[Text passage]

A recent study has described a high presence of EpCAM (epithelial cell adhesion molecule, CD326) in EMPD and a negative correlation between its expression levels and the presence of distant metastasis [20].

It has also been reported a frequent overexpression of cyclin-dependent kinase 4 and cyclin D1 in EMPD [21], which could play a role in the disease treatment [22].

Prognostic Factors

Several factors of poor prognosis have been identified in EMPD. Vaginal localization had higher mortality than those localized in vulva or lips, as well as those with metastatic involvement (HR 3.26, both). Male sex (HR 1.42), being older (HR 1.09), and different races from white or black (HR 0.81 Vs. 0.65) also have worse prognosis [23].

In another analysis, receiving radiotherapy was related with poorer prognosis (HR 1.6 vs. 1.09). Therefore, they re-analyzed the risk factors in a separate multivariate analysis according to whether they had received radiotherapy or not. The location in the vagina and the presence of metastases continued to be a factor of poor prognosis, while having undergone surgery was a factor of good prognosis in all patients. Moreover, the race ceased to be a prognostic factor and sex only continued to be so in patients who did not receive radiotherapy [6].

Other authors had previously described tumor depth, lymphovascular invasion, and the presence of metastases as factors of poor prognosis [24, 25], likewise the number of affected lymph nodes [24, 26•], or positive sentinel lymph node biopsy (SLNB) [26•].

Positron Emission Tomography (PET)–Computed Tomography (CT)

There is limited evidence about the role of PET-CT in EMPD to assess the presence of disease at a distance [27,28,29,30,31,32, 33•].

A retrospective study reviewed 10 cases with newly diagnosed disease or suspected recurrence [32], with two cases of recurrence confirmed and one false positive. Nodal involvement was detected in 6 cases, with 20.4% of them measuring less than 1 cm. Other metastatic locations included bone, liver, lung, and adrenal glands. Compared to the conventional study, 4 out of 10 patients experienced changes in staging and the treatment was modified based on the findings in 3 of them [32].

Inversely, other study analyzed the relationship of SUVmax with the presence of lymph node metastases. They evaluated 15 cases of patients with localized EMPD in which pre-surgical PET and SLNB had been performed. The SLNB was positive in 7 patients (of 37 nodes analyzed). These positive nodes showed a SUVmax between 3.7 and 11.7, while it was ≤1.74 in the negative nodes. Three nodes were suspected in CT scan, resulting in a negative histological study, while 2 nodes with no suspicion of malignancy in the PET scan were affected. The authors proposed a SUVmax cut-off point of 2.5 [33•].

[/Text passage]
[Recorded information]

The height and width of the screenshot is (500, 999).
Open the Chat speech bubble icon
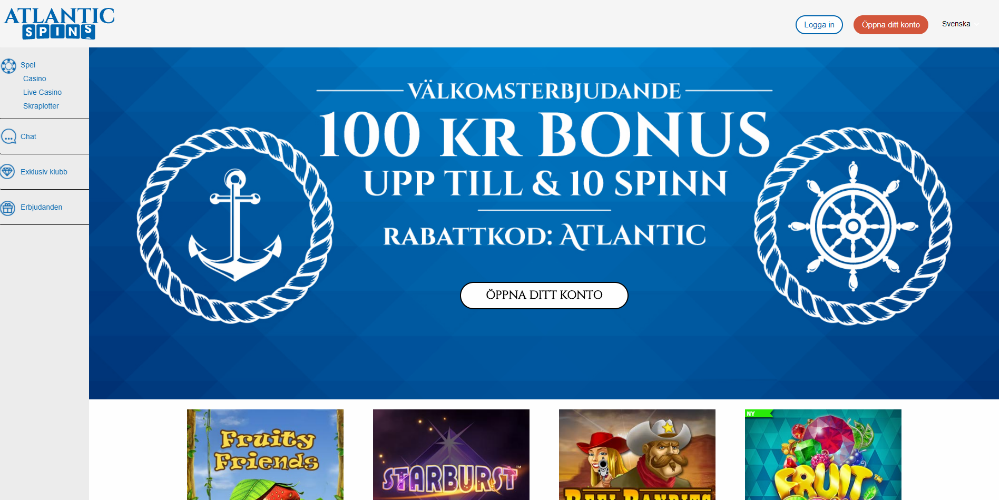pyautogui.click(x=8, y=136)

[/Recorded information]

Work to complete:
a – Summarize the passage above on EMPD in two sentences, drawing only on what it states.
b – In the EMPD passage above, what SUVmax cut-off point did the authors of the lymph node study propose?

Answers by item number:
a – Several factors predict poor prognosis in EMPD, including vaginal location, metastases, male sex and older age, while having undergone surgery was a factor of good prognosis in all patients. Evidence on PET-CT in EMPD is limited, but one retrospective study found it changed staging in 4 of 10 patients, and another proposed a SUVmax cut-off point of 2.5 for lymph node metastases.

b – They proposed a SUVmax cut-off point of 2.5.